Exploring being female (for that's what we are) in a world of media myths, publishing incompetence, and marketing madness -- as well as the female submission and subscription to those messages.

Sunday, December 21, 2008

I Doubt The Canucks Have It Any Worse Than Us

From e! Science News, Women's magazines downplay emotional health risks of cosmetic surgery: UBC study, a report on how magazines portray cosmetic surgery to Canadians -- but I doubt it's any better for us in the US:

While the emotional health implications of cosmetic surgery are still up for scientific debate, articles in women's magazines such as The Oprah Magazine and Cosmopolitan portray cosmetic surgery as a physically risky, but overall worthwhile option for enhancing physical appearance and emotional health, a UBC study has found.
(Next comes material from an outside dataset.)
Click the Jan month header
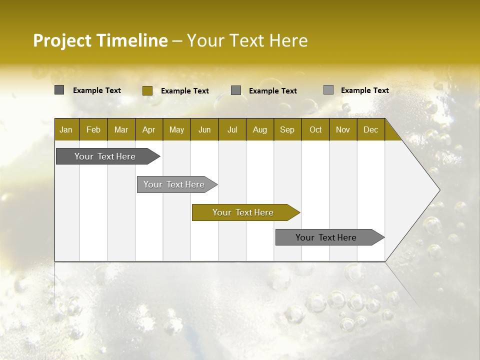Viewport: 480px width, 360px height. click(66, 130)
The study, published in Women's Health Issues journal, is the first to examine how women's magazines portray cosmetic surgery to Canadians. It also finds that male opinions on female attractiveness are routinely used to justify cosmetic surgery and that a disproportionate amount of articles are devoted to breast implants and cosmetic surgery among women aged 19-34.

"Alongside beauty, clothing and diet advice, women's magazines present cosmetic surgery as a normal practice for enhancing or maintaining beauty, becoming more attractive to men and improving emotional health," says Andrea Polonijo, who conducted the research at UBC as an undergraduate honours thesis in the Dept. of Sociology.